Pendant tout le XVIIe siècle, les Zaporogues, qu’accompagnaient souvent les Cosaques du Don, furent un véritable fléau pour les navires et les villes côtières de la Turquie et de ses vassaux. Leurs expéditions avaient lieu avec une ampleur et une régularité qui en faisaient presque des actes de guerre, mais ils songeaient bien plus à un profit économique qu’à des avantages politiques. Vers 1600, leurs fréquents succès et la pagaille qui en découlait préoccupaient beaucoup les Turcs, mais aussi les rois de Pologne qui étaient tenus pour responsables de leurs agissements et qui n’en souhaitaient pas moins établir de bonnes relations avec la Porte. En 1604, les Zaporogues attaquèrent les villes lointaines de Trébizonde et de Sinope ; deux ans plus tard, ils descendirent sur Kilia et détruisirent pratiquement le port important de Varna sur la mer Noire. En désespoir de cause, les Turcs lancèrent une grande chaîne en travers de l’embouchure du Dniepr afin de les cantonner sur le fleuve, mais les Cosaques passèrent quand même. Lorsqu’ils ne pouvaient faire autrement, ils suivaient une route détournée par le Savim et transportaient par voie de terre leurs bateaux vers le Mious qu’ils descendaient jusqu’au Don, puis ils débouchaient dans la mer. Les Turcs semblaient tout à fait incapables de les empêcher d’opérer. En 1609, ce fut au tour des trois citadelles du Danube d’être mises à sac et, quatre ans après, les Zaporogues auxquels s’étaient joints des Cosaques appartenant à d’autres communautés se livrèrent à deux attaques d’envergure contre la Crimée dont le khan était un vassal des Turcs.

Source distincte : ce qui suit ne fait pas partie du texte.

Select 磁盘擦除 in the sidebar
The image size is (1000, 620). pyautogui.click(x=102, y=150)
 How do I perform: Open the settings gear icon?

Les pirates cosaques payèrent parfois très cher leurs prises. En 1614, 2.000 d’entre eux rentraient de Sinope où ils avaient incendié l’arsenal quand ils furent surpris par la flotte turque; beaucoup périrent ou, chargés de chaînes, furent conduits à Constantinople et exécutés. Mais leurs camarades ne se découragèrent pas pour autant. L’année suivante, ils partirent à quatre mille sur leurs « mouettes » pour une expédition encore plus audacieuse afin d’aller incendier le port de Constantinople ; une flottille turque les rattrapa en 1616 après qu’ils eurent réussi à brûler le marché d’esclaves de Keffa en Crimée, mais les Cosaques se défendirent avec acharnement et obligèrent leurs ennemis à rebrousser chemin tant ils leur avaient infligé de pertes sévères. Le grand vizir fut mis à mort pour n’avoir pas pris les mesures de défense qui convenaient, et la Porte réunit une conférence en mai 1618 en vue de trouver un antidote efficace aux Cosaques. Ce fut une conférence pour rien. Les raids continuèrent de plus belle. En 1633, 6.000 Cosaques revinrent dans les environs immédiats de Constantinople; en 1634, des Zaporogues et des Cosaques du Don s’embarquèrent sur 150 « mouettes » et, malgré une flotte de 500 galères turques et une garnison de 10.000 soldats, ils réussirent à incendier toutes les installations du Bosphore (35) ; cette fois-ci, la note à payer fut lourde : ils perdirent plus de 100 « mouettes », 2.000 Cosaques périrent et près d’un millier tombèrent aux mains des Turcs. Ce revers ne parut point les affecter. Leur haine solidement implantée contre les Turcs et les Tatars s’ajoutant à leur soif inextinguible de rapines, ils ne se laissaient décourager par rien, et vers 1630 le Sultan, qui était le monarque le plus puissant du monde, se trouva réduit à demander aux Polonais de les exterminer.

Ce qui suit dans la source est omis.